Engineering carbon nanomaterials for stem cell-based tissue engineering

Abstract

Recent advances in creating carbon nanomaterials and their derivatives have led to several opportunities in biomedical research and clinical applications. The current and most promising biomedical applications of carbon nanomaterials such as carbon nanotubes and graphene includes but are not limited to tissue engineering and regenerative medicine. Owing to their unique intrinsic physical and chemical properties, they have been engineered by different methods to develop suitable two-dimensional and three-dimensional scaffolds. Such biocompatible nanostructured scaffolds were found to sustain growth, proliferation, and adhesion of different stem cells.
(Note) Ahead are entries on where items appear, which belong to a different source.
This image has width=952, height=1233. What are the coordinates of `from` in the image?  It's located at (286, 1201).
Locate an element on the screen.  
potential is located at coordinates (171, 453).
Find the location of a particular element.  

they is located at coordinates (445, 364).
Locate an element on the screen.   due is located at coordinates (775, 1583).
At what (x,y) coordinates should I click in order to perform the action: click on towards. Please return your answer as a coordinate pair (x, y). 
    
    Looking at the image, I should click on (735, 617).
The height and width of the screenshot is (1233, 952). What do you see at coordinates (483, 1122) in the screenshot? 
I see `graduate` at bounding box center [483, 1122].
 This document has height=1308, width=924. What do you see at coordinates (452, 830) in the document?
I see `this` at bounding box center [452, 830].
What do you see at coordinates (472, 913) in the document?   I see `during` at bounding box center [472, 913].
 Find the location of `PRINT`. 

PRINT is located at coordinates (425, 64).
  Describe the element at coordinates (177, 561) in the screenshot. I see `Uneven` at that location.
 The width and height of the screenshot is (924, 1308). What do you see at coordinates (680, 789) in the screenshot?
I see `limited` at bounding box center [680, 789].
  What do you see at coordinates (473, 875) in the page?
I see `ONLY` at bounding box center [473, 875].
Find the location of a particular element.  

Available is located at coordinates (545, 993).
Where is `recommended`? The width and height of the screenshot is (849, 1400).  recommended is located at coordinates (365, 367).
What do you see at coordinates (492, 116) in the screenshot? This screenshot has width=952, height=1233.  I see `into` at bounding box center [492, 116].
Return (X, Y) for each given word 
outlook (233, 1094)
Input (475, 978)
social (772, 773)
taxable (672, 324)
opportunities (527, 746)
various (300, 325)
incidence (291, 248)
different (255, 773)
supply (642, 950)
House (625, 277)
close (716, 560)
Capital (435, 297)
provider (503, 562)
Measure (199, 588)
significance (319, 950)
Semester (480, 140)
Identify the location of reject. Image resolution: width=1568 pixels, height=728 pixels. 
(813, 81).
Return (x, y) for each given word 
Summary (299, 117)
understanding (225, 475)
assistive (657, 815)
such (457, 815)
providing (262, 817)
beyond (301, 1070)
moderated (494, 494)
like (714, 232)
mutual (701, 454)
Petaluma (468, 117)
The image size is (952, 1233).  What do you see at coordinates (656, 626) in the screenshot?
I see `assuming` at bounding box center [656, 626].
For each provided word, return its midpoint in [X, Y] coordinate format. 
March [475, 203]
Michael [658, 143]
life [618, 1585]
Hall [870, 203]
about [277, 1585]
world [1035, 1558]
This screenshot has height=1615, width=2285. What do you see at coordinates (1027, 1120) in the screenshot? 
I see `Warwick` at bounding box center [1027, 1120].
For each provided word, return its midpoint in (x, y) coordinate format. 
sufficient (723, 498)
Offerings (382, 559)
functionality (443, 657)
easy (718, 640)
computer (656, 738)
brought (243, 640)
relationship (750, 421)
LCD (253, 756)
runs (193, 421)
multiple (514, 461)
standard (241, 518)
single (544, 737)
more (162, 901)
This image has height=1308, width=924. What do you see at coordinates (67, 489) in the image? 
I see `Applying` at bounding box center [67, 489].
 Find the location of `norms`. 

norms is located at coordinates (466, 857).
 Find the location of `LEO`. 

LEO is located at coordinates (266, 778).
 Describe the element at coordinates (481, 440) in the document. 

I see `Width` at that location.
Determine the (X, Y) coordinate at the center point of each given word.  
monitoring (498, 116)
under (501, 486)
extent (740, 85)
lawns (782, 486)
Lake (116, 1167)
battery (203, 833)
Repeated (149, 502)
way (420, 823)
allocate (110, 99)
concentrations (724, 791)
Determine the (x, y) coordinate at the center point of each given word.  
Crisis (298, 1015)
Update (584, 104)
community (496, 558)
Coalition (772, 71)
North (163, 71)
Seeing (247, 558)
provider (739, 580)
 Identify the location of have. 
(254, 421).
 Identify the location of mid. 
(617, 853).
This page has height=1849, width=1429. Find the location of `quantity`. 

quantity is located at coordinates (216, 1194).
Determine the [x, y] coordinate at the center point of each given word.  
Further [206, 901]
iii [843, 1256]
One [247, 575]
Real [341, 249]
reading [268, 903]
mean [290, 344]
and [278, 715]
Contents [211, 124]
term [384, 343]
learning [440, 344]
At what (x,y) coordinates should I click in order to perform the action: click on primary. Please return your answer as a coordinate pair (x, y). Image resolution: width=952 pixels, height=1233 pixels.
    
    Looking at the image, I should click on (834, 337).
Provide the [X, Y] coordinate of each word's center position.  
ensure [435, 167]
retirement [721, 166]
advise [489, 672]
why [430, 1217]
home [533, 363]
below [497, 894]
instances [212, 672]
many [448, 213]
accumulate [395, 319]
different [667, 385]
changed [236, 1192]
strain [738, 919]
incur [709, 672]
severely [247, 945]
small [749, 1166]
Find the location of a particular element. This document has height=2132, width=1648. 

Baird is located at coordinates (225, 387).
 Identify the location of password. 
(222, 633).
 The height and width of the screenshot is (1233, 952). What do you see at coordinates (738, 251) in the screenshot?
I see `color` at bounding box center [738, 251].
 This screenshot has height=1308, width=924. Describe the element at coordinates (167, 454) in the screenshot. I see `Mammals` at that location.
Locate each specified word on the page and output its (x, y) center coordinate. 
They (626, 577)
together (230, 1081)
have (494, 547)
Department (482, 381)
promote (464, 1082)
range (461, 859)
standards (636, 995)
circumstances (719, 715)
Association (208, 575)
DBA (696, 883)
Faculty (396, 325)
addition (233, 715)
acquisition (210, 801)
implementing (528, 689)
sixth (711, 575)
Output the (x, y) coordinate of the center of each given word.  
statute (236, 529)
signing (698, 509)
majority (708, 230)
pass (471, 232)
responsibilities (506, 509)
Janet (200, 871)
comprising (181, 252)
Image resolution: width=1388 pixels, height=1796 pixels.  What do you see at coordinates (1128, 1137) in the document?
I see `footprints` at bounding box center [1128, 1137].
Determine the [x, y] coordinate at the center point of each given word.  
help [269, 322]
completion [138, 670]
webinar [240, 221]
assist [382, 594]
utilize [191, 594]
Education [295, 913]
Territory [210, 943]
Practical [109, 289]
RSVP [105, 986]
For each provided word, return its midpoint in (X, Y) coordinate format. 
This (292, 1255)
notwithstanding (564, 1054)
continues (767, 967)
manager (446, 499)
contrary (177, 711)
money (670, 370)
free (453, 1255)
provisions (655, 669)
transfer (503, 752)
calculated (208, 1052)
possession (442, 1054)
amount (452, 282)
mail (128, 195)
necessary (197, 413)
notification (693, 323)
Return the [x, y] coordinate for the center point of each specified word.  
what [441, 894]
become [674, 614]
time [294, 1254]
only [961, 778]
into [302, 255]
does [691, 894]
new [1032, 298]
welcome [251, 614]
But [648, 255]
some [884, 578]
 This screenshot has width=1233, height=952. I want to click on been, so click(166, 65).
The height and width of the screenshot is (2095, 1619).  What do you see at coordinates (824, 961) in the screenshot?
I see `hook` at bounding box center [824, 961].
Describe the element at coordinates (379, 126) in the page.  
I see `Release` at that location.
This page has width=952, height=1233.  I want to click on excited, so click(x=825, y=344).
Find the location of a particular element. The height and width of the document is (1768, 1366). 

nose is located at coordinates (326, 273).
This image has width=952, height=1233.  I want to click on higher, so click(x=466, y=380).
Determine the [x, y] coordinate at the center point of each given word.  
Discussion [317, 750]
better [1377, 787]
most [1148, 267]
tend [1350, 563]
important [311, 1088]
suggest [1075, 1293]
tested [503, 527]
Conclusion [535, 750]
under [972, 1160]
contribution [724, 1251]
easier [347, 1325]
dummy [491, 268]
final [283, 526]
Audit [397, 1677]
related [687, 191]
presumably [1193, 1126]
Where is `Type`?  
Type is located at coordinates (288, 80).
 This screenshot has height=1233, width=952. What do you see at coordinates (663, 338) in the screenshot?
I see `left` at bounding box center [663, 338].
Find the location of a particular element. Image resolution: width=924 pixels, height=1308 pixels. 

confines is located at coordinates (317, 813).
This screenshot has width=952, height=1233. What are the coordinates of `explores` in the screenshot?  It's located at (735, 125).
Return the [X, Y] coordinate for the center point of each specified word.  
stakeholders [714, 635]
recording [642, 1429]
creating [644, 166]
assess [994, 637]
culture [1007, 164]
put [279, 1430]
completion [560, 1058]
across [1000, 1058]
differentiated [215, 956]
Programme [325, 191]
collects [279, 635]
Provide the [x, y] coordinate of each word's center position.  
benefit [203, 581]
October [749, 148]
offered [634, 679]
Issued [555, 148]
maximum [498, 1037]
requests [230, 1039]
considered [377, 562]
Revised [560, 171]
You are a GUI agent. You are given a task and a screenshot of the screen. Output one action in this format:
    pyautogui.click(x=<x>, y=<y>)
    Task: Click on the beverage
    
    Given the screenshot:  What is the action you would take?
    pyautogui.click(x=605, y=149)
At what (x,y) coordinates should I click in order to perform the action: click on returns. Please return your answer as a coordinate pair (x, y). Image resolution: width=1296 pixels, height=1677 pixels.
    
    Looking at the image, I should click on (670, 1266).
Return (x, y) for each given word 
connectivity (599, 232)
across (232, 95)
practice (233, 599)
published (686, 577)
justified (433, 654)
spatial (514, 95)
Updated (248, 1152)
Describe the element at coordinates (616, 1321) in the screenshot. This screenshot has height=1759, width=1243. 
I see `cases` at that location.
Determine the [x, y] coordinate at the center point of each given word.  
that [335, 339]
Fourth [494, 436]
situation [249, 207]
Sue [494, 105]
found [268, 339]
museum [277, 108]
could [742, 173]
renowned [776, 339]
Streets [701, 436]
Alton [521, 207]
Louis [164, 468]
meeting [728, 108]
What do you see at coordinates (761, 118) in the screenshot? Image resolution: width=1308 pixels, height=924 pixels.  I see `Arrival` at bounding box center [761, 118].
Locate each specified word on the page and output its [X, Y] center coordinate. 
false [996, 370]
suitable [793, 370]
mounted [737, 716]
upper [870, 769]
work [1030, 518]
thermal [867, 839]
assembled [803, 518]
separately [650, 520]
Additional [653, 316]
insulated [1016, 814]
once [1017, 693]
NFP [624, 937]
While some of these scaffolds were found to accelerate the osteogenic, neurogenic, and adipogenic differentiation of various stem cells in the presence of specific medium, some scaffolds have been reported to support spontaneous differentiation of the stem cells into specific adult tissues even in normal medium. Several underlying mechanisms such as nanotopography, preconcentration of growth factors, electrostatic and chemical interactions have been proposed for such behavior of stem cells growing on different carbon nanomaterial-based scaffolds. Above results indicate them as excellent nanoplatforms for tissue engineering and stem cell-based regenerative medicine. However, most of these literature reports consist only of in vitro studies with specific stem cells. Therefore, sufficient in vivo studies together with relevant toxicity and biocompatibility data are necessary for their future application as an implantable tissue engineering material.